*** Opening DATA SUPPLIED ***

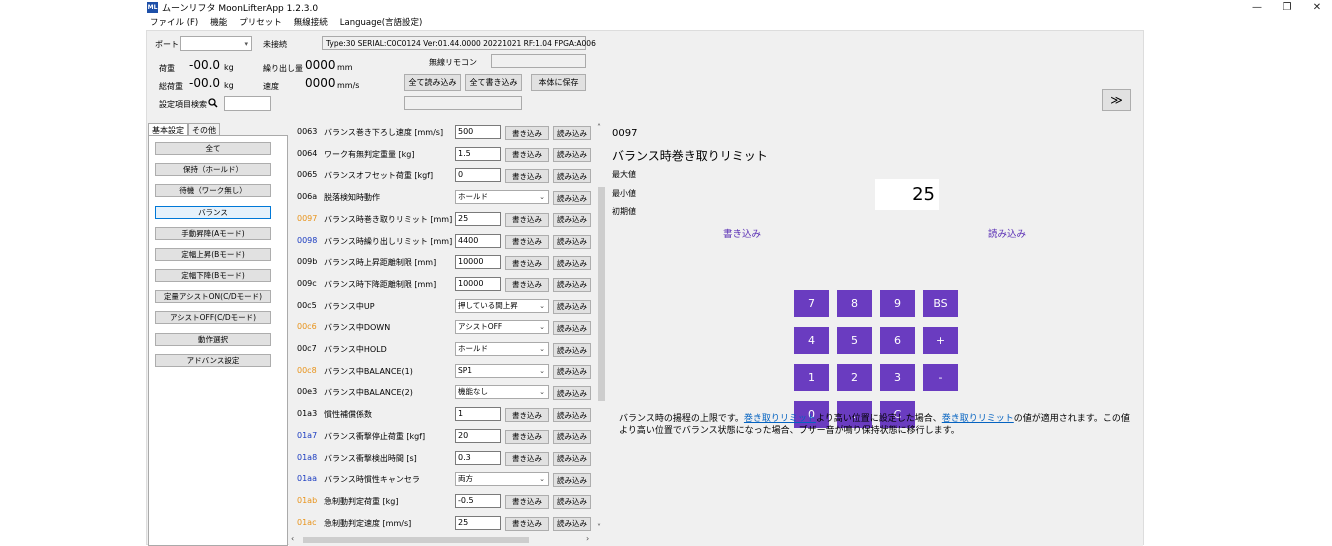  Describe the element at coordinates (478, 154) in the screenshot. I see `param-input: 1.5` at that location.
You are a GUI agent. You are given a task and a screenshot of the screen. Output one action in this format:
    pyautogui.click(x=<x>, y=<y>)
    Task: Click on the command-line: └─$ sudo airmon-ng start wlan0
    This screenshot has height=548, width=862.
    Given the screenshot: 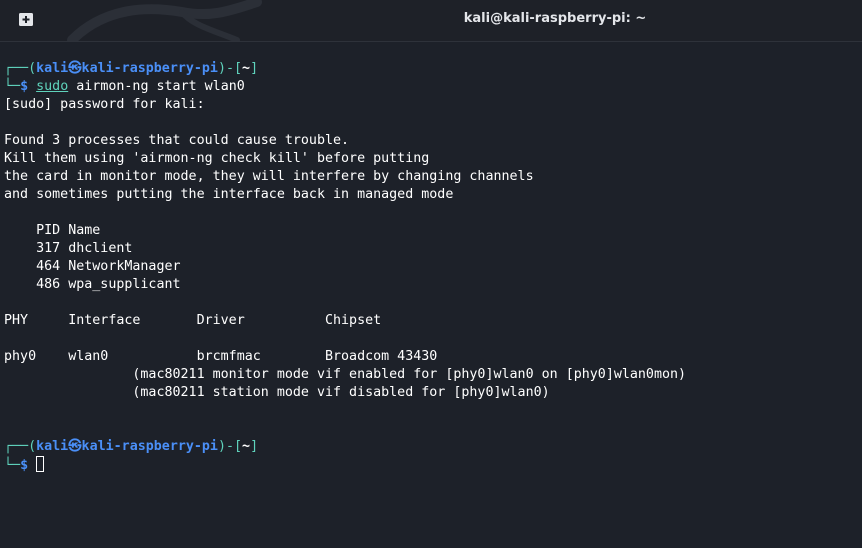 What is the action you would take?
    pyautogui.click(x=124, y=87)
    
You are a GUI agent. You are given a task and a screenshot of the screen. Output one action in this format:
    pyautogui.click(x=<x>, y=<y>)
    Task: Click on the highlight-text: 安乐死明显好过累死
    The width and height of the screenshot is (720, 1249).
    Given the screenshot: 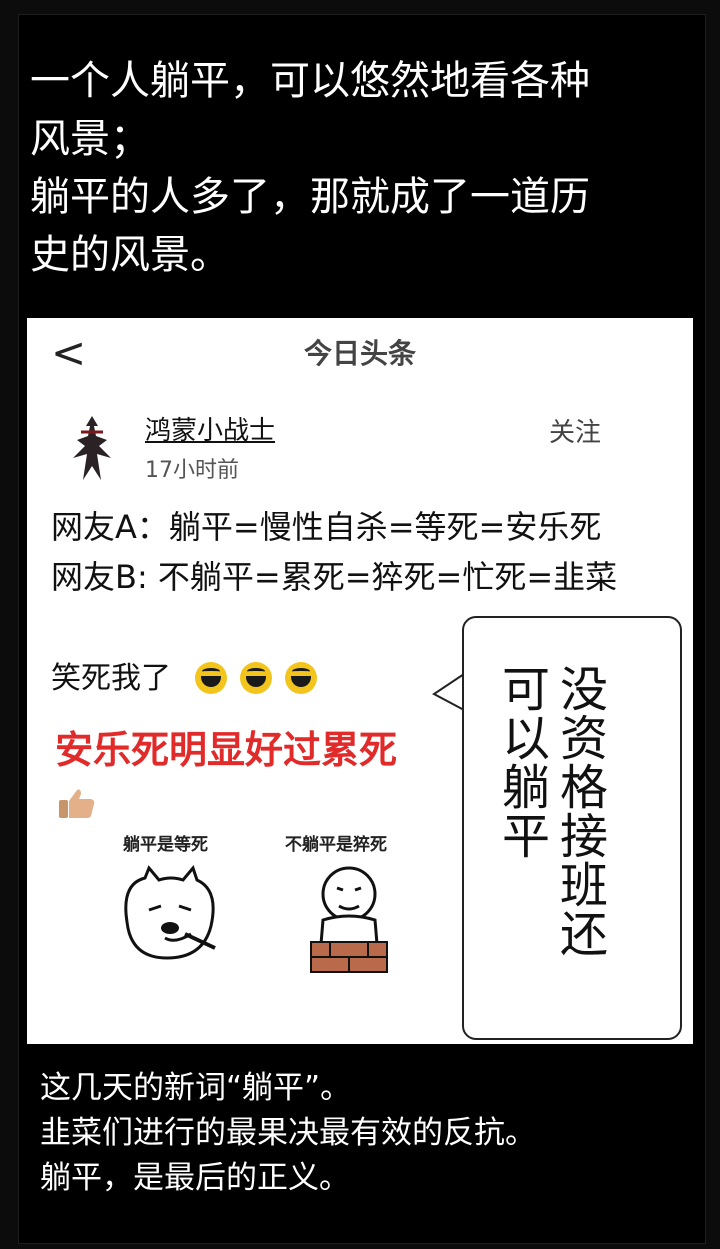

*** Closing DATA SUPPLIED ***

**EXERCISE PROMPT**
Please extract each line in the items that contains the string "width", treating uppercase and lowercase as different.

**TASK SOLUTION**
    This screenshot has height=548, width=862.
    The width and height of the screenshot is (720, 1249).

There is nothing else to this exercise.